During World War II, a Special Wireless Station was established at Gordon Head in June 1940. It played a significant role in the Royal Canadian Navy's radio intelligence operation against the Japanese. Messages were intercepted here and bearings on enemy transmissions were provided using direction finding techniques. The station closed in 1946; however, the building that housed the station still stands in a remote corner of the University of Victoria, having been moved from its original location.
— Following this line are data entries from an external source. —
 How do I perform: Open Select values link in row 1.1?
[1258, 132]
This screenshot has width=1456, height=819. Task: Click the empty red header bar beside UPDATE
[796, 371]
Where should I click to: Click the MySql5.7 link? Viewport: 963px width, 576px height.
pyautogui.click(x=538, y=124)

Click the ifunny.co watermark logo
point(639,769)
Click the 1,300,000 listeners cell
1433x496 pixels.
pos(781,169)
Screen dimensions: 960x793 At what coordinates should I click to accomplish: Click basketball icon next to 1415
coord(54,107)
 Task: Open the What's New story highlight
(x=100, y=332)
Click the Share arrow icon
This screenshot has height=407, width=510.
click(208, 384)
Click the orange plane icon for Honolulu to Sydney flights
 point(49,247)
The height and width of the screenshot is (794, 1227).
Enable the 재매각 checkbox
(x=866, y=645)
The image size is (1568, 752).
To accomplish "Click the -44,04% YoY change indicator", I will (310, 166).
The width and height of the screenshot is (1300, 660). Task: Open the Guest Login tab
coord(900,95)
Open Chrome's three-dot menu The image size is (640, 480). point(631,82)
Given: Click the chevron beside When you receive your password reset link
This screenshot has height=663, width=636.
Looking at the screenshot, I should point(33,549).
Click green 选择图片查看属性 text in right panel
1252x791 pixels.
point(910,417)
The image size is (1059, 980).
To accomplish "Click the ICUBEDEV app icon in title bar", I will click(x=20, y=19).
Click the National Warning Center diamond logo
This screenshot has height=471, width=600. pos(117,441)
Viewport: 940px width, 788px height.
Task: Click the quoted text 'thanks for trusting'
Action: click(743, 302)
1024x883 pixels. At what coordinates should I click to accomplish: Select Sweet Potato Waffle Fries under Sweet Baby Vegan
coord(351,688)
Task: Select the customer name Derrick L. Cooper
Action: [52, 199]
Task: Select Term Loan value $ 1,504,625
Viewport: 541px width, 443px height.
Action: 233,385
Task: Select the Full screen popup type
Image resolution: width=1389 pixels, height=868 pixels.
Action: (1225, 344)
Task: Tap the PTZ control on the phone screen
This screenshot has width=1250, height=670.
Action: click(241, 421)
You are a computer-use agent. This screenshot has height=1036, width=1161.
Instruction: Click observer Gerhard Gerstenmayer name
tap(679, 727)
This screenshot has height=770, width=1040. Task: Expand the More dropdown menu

Today, many homes in Gordon Head have secondary suites or are rented out entirely to students at the University of Victoria.

==Name==
The neighbourhood shares its name with the small strip of land that juts out into Haro Strait, east of Margaret Bay, in the community's north-east corner. Gordon Head is named after Admiral John Gordon, who in 1845 commanded in the North Pacific.

==Parks==
Gordon Head has 28 parks ranging in size from the minuscule Balmacarra Park to the magnificent 184-hectare PKOLS (Mount Douglas Park, the largest park in Saanich.

Several parks offer beach access. The half-rocky, half-sandy beach that spans Arbutus Cove Park and Hollydene Park is Gordon Head's most frequented beach.

==Schools==
Six schools in the Greater Victoria School District (SD61) call the community home:

Elementary
- Hillcrest
- Torquay

Middle
- Arbutus
- Gordon Head

Secondary
- Lambrick Park
- Mount Douglas

Maria Montessori Academy is an independent school located in Gordon Head.

==Gordon Head Recreation Centre==
GHRC is centrally located and features a pool, sauna, steamroom, whirlpool, weightroom, dance and fitness studio, as well as a skateboard/rollerblade park.

Recent eco-friendly updates to the centre include UV pool filtration (in addition to the existing chlorine-based system) and solar-powered showers.

==Retail locations==
- Torquay Village
- Tuscany Village

==Pedestrian shortcuts==
Sprinkled across the community are dozens of pedestrian shortcuts. (The adjacent neighbourhoods of Cadboro Bay and Cordova Bay have relatively few shortcuts by comparison.)

A map showing the shortcuts (in dotted red) is available on OpenStreetMap.